The
Financial Stability Oversight Council, which comprises top
financial regulators and is chaired by Treasury Secretary Janet
Yellen, flagged the risks posed by AI for the first time in its
annual financial stability report.
While the group said AI could spur innovation or efficiencies at
financial firms like banks, the rapidly advancing technology
requires vigilance from both the companies and their watchdogs.
"AI can introduce certain risks, including safety and soundness
risks like cyber and model risks," the group said in its annual
report published Thursday, adding it recommended firms and their
regulators "deepen expertise and capacity to monitor AI
innovation and usage and identify emerging risks."
The panel also flagged the growing role of nonbanks and private
credit as meriting close attention, and said financial
institutions and regulators should continue to try to better
gauge risks stemming from climate change.
Some AI tools can be hugely technical and opaque, making it hard
for institutions to explain or properly monitor them for
shortcomings.

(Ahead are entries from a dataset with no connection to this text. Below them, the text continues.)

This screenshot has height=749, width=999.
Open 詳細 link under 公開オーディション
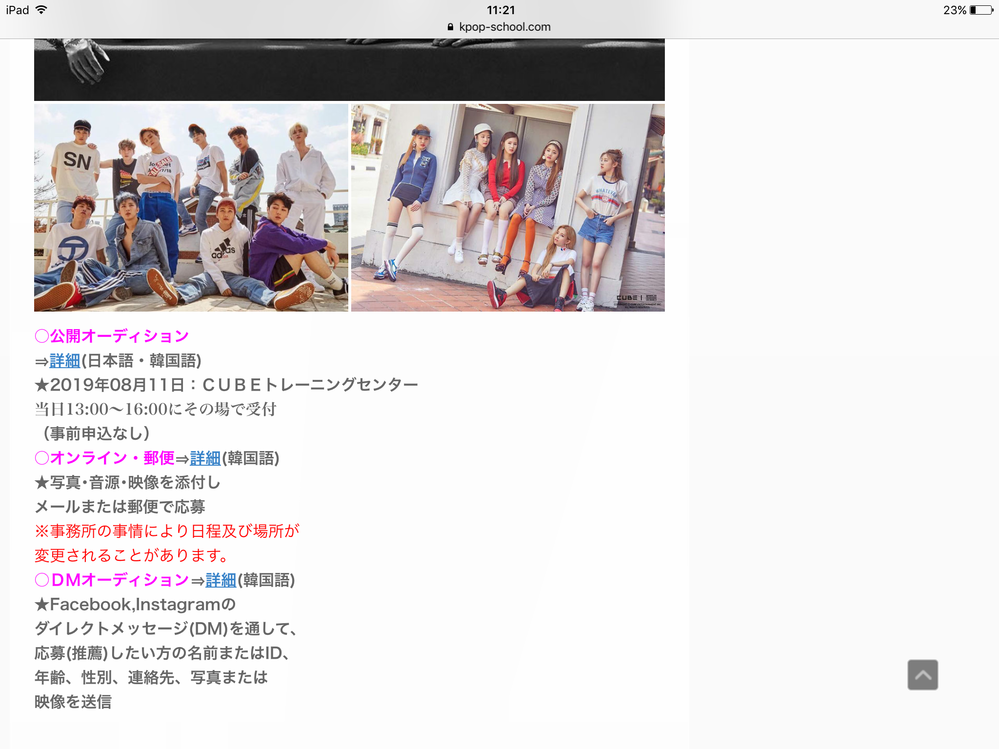click(x=65, y=360)
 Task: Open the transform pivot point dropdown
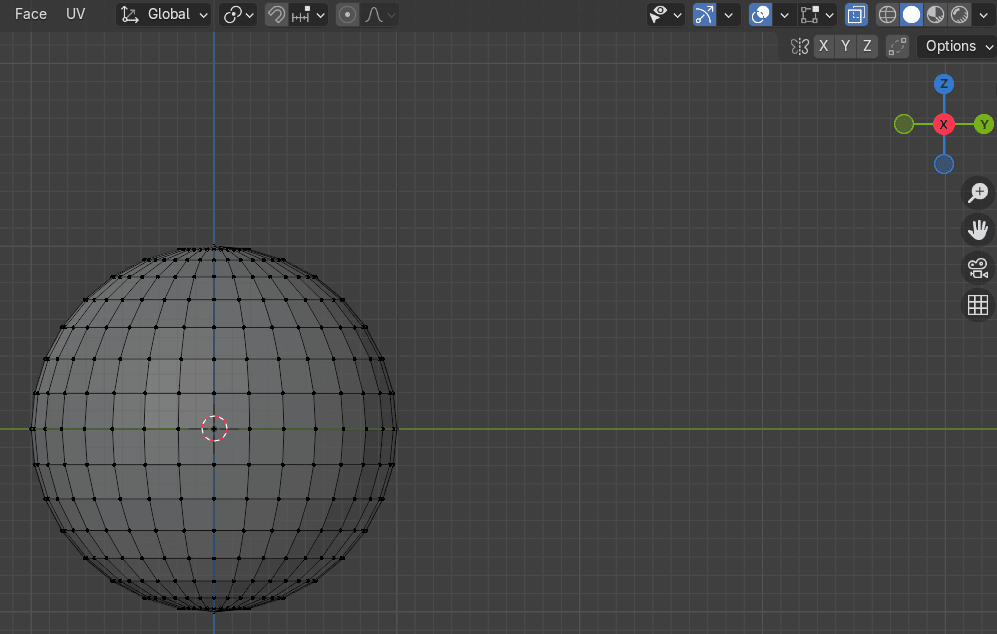pyautogui.click(x=239, y=14)
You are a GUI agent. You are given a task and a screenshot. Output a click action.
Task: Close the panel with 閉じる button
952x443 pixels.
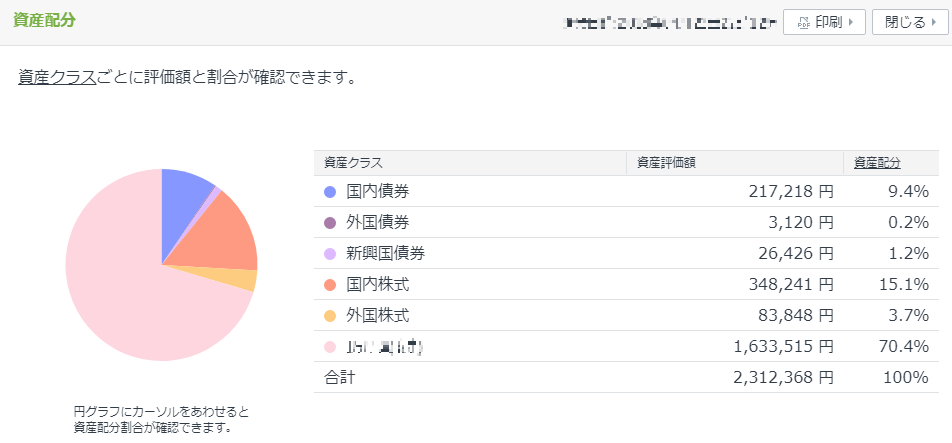tap(910, 22)
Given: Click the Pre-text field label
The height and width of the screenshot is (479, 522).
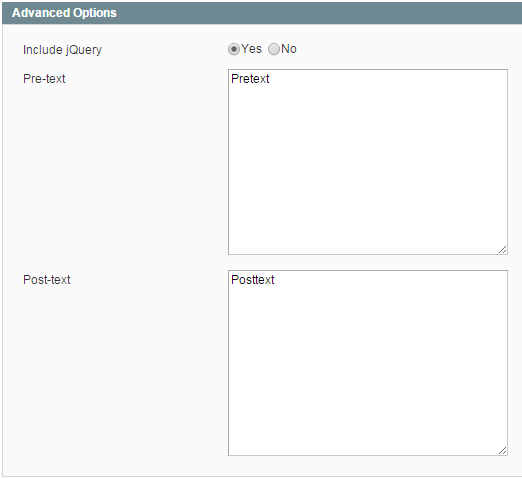Looking at the screenshot, I should coord(44,79).
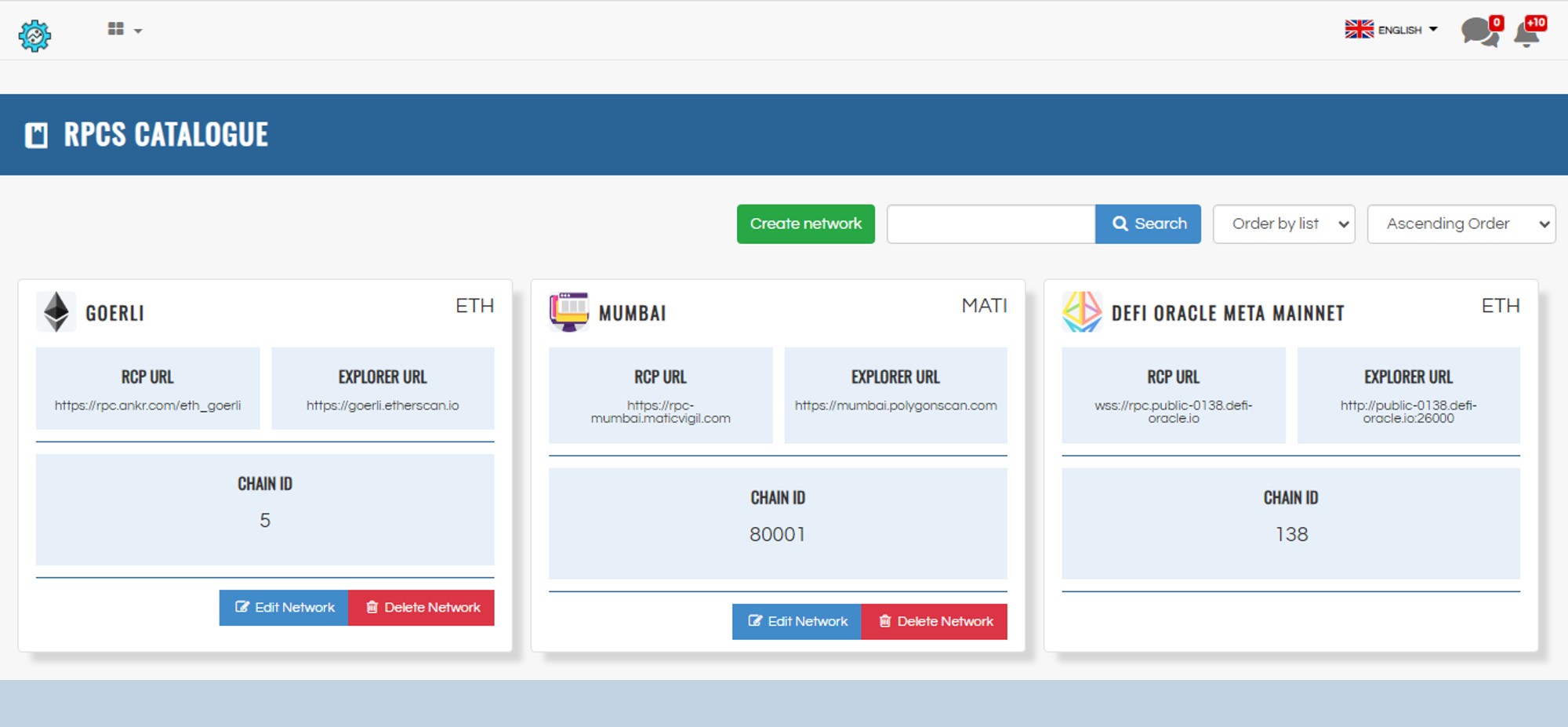This screenshot has width=1568, height=727.
Task: Open the Ascending Order dropdown
Action: 1461,224
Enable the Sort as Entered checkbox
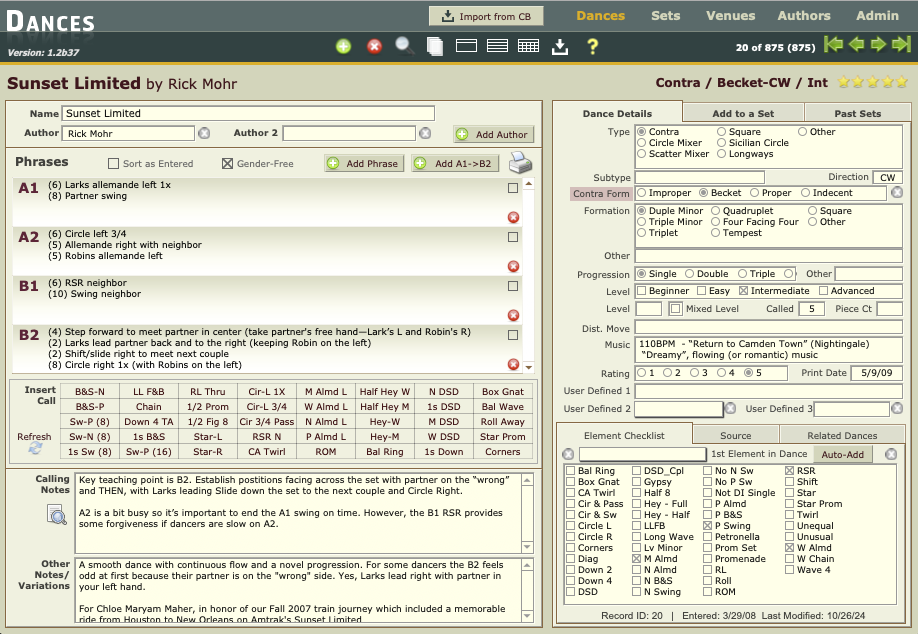Viewport: 918px width, 634px height. (113, 164)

If companies and regulators do not fully
understand AI tools, then it is possible they could miss biased
or inaccurate results, the report said.
It also noted that AI tools increasingly rely on large external
datasets and third-party vendors, which pose their own privacy
and cybersecurity risks.
Some regulators including the Securities and Exchange
Commission, which sits on the panel, are scrutinizing how firms
use AI, while the White House recently issued an executive order
aimed at mitigating AI risk.
Elsewhere in the report, the FSOC noted that the U.S. banking
system remains resilient, despite large bank failures this year.
But it urged regulators to keep a close eye on uninsured bank
deposits, the rapid flight of which triggered the failures.